Cryosphere degradation in Alpine headwaters increases sediment supply, which can pose a hazard to valley bottoms only if sediments are both available for transport and effectively mobilized. Torrential systems play a crucial role in upstream-downstream sediment transfer. By re-establishing the torrent’s central role in propagating disturbances, we aim to assess a watershed’s susceptibility to transmitting sediments downstream. These processes are analyzed through sediment cascades, which characterize sediment fluxes and storage across catchment units. While sediment connectivity is often reduced to topographic parameters and fluxes are mesured by liquid flow estimations hat take little account of solid fluxes, a more comprehensive approach is required.

This study proposes a susceptibility index of sediment connectivity designed to quantify the efficiency of sediment cascades in Alpine watersheds. The objective is to compare and hierarchize catchments according to their capacity to transmit sediments downstream, within a hazard-oriented perspective. The approach combines regional-scale spatial analysis with local-scale process-based investigations.
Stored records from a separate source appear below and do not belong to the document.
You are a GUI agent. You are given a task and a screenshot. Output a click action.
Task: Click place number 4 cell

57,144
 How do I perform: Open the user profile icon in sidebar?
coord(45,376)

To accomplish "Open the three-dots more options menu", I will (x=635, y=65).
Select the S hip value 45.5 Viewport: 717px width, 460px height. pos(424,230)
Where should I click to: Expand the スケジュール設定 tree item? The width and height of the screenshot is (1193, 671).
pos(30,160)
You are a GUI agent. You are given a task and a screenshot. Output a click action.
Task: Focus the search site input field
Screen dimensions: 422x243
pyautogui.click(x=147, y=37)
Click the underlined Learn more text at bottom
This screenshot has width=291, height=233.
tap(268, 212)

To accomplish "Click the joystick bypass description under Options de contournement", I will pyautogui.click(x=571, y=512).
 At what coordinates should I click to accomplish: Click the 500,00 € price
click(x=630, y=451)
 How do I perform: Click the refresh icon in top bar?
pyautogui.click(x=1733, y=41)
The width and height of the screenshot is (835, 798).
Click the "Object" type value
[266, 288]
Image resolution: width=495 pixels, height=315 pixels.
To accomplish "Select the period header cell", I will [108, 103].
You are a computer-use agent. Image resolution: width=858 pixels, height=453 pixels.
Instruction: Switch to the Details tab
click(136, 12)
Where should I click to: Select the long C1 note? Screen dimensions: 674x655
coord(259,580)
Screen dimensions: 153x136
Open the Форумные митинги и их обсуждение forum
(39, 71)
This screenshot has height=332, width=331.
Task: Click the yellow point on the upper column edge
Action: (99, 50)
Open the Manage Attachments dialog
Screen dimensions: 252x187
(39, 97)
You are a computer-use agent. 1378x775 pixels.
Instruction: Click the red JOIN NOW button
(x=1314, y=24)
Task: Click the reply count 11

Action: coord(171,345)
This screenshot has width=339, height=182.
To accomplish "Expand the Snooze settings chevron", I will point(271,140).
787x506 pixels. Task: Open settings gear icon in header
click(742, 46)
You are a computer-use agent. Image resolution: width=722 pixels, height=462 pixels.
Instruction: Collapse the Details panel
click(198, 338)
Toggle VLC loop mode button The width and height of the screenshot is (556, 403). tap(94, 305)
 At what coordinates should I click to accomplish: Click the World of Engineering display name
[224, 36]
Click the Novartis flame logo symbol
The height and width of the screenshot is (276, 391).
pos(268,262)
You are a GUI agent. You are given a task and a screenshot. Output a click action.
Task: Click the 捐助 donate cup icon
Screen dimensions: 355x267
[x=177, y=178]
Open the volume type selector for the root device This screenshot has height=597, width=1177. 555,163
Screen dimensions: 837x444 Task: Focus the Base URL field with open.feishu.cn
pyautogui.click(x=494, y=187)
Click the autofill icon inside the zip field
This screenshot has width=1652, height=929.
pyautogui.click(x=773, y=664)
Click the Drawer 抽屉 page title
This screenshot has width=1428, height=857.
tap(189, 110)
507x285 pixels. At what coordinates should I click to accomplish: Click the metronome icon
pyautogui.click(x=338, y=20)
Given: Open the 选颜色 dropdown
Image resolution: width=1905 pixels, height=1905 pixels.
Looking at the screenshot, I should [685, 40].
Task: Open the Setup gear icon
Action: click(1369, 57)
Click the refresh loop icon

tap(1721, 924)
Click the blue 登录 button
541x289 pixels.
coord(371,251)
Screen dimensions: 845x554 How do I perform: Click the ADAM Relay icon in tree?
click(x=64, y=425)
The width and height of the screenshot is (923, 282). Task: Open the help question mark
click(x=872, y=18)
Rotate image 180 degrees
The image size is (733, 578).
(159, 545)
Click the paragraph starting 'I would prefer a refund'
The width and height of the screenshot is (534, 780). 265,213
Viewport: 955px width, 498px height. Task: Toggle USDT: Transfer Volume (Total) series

At the regional scale, a semi-automated GIS-based methodology is applied to approximately 250 watersheds in the northern French Alps. Basin-scale morphometric and hypsometric parameters are used to characterize structural predisposition to sediment transfer. At the local scale, the analysis focuses on torrential reaches subdivided into longitudinal sections corresponding to functional channel segments. Within each section, indicators describing liquid and solid flow processes are quantified within the active channel band, defined as the full-bank activity zone.

Sediment connectivity is assessed using a pixel-based accumulation framework, whereby downstream conditions result from the cumulative influence of upstream sections. Spatial variability between successive sections allows the identification of functional discontinuities in sediment transfer, distinguishing sediment storage zones from efficient transport corridors. The resulting index integrates topographic controls, sediment stock availability, cryosphere-related sediment sources, and vegetation effects.

By explicitly restoring the role of torrential systems in controlling sediment cascade efficiency, this approach provides a quantitative and spatially explicit tool for assessing watershed susceptibility to upstream-to-downstream sediment transfer in Alpine environments.